The couple had done little pension planning at the time of them coming to us for advice but in recent years had seen the value of all five of their properties increase considerably, which they consider a valuable asset to their retirement income.

Steve and Cathy’s main concerns were:

  • That their investment properties were all on interest-only mortgages and on standard variable rates
  • With an increasing population and difficulties in building new properties they wanted to buy another flat to rent out. Ordinarily, they would have paid for the deposit from Steve’s bonus but there was little likelihood of one this year.

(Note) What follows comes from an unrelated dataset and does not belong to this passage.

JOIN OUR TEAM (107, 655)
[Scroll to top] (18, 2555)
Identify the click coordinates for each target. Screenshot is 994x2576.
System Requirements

What we did for Steve and Cathy:

  • Compared their current residential rate and switched rates with their current lender
  • Taking into account rental yields, we worked out which properties were most suitable to raise additional funds for another property
  • We switched two of the properties to lower rates and converted them to 100% repayment
  • We arranged the mortgage for the new property they wanted to acquire
  • Put life cover and a suitable trust in place for the couple

Benefits for Steve and Cathy:

  • The amount of mortgage interest has decreased
  • Their mortgage debt is reducing
  • They have acquired another property  to add to their portfolio
  • In the event of death, the proceeds of the life cover could be used to repay the mortgages so that the remaining spouse would not have to sell a property
  • Steve and Cathy will continue to benefit financially from the properties well into retirement

Some forms of Buy to Let are not regulated by the Financial Conduct Authority. The above case study is intended for information purposes only and should not be considered as advice.